Snyderman decided to become a nurse and help others. After graduating from high school, she worked for a year as a stenographer and typist in a shipping company in Lower Manhattan to earn the money to pay for nursing school. She attended the Jewish Hospital of Brooklyn and completed a registered nurse certificate.

Her boyfriend at the time, Ralph Snyderman, MD, had just graduated from the State University of New York Downstate Medical Center, and headed to Duke for internship and residency, and Judith Snyderman followed him to Durham. During their marriage, he became chancellor for health affairs and president and CEO of Duke University Health System as well as dean of the Duke University School of Medicine.

Throughout her career, Snyderman wore many hats; a nurse in the cardiac care unit at Duke University Hospital, an in vitro fertilization (IVF) program coordinator at UNC Hospitals, an educational director in a nursing home and a real-estate firm owner in Chapel Hill. Through it all, here core passion emerged: improving the life of others as they age. “Geriatrics nursing is where my heart is,” says Judith Snyderman.

When Ralph Snyderman’s parents grew older and ill, she decided to dedicate herself to being their caregiver. In 1985, she helped them move from Brooklyn, New York, to Chapel Hill, North Carolina, to be closer to them. Two years later, when the couple moved to Hillsborough, California, for Ralph Snyderman’s job at Genentech, her in-laws moved in with them.

In October 2019, Judith Snyderman made a $300,000 gift to the Challenge for investment: Accelerating Research Nursing, a matching gifts challenge that aims to raise $2 million for nursing research at Duke by 2022. Her gift established the Judith Krebs Snyderman Research Fund, which will benefit research on gerontology at the Duke University School of Nursing.

“Nursing research is important to the understanding of how we treat patients, especially the elderly patients, and in finding ways to help them in their pursuit of healthy aging,” she says. “It can give families and caregivers the tools they need to help their loved ones, and I am happy to help develop an area where the population is growing.”

While taking care of her in-laws, Snyderman discovered her love of abstract painting and started painting in the basement of her California home. “Something internal had opened, and I started to do something that I have not done before,” she says.

Snyderman applied to the San Francisco Art Institute and graduated in 1994 with a bachelor of fine arts in painting. Today, she is an abstract expressionist artist and works in her downtown Durham studio and her home studio in Chapel Hill. Snyderman’s paintings have been displayed in juried art shows and art centers in California and North Carolina. Two of her paintings are exhibited in the hallway of Duke South.

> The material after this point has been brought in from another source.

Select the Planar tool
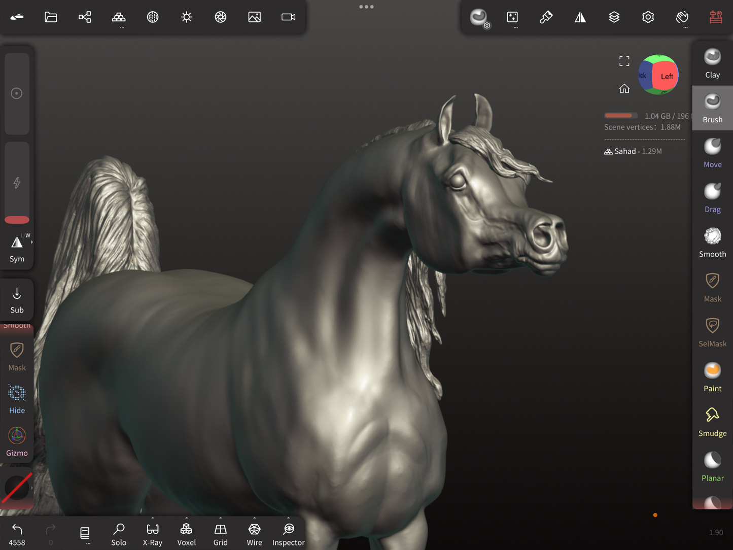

She has been a loyal supporter of the School of Nursing for many years. In 2005, the Snydermans and Judith’s sister and brother created the Herman and Rose Krebs Scholarship Fund in honor of their parents. The fund benefits generations of nursing students from underserved areas. She is also a board member of the Duke Medical Faculty Wives and volunteers at the Nearly New Shoppe, a secondhand store that puts its profits towards scholarships for medical and nursing students at Duke. For more than 50 years, the store has contributed millions of dollars in scholarship awards.

Last year, the School of Nursing awarded Snyderman the Honorary Alumna Award for her contributions to the School and the nursing community at large. She is an emerita member of the school’s Nursing Alumni Council.

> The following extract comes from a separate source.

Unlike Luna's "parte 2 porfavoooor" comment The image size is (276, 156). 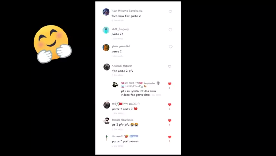pos(170,137)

Snyderman enjoys spending time with her son Ted Snyderman, AB’94, daughter in-law Amanda, and her two granddaughters, Ariella, 9, and Mikayla, 7, who live in Durham. She continues to grow and develop as an artist. Nearly every Wednesday you can find her working with a group of local artists in Durham and learning new painting techniques. “I have an interest in portraiture now, and I have a lot to learn,” she says.


By Aliza Inbari

Challenge for investment:
Accelerating Research Nursing

Recognizing that nursing research is a key driver in delivering quality, effective health care, Marion E. Broome, dean of Duke University School of Nursing, and A. Eugene Washington, Duke University’s chancellor for health affairs, have established a new challenge that aims to raise $2 million for nursing research at Duke by 2022.

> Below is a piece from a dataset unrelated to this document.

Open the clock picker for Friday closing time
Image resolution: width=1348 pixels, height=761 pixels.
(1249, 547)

Through the Challenge for Investment: Accelerating Nursing Research, Broome and Washington hope to accelerate translational nursing research within the School of Nursing. They have set aside $1 million to match donor contributions. The challenge encourages donors to support start-up, pilot and bridge funding that will ultimately attract additional sustained research support, doubling the value and impact of philanthropic contributions for research in the School of Nursing.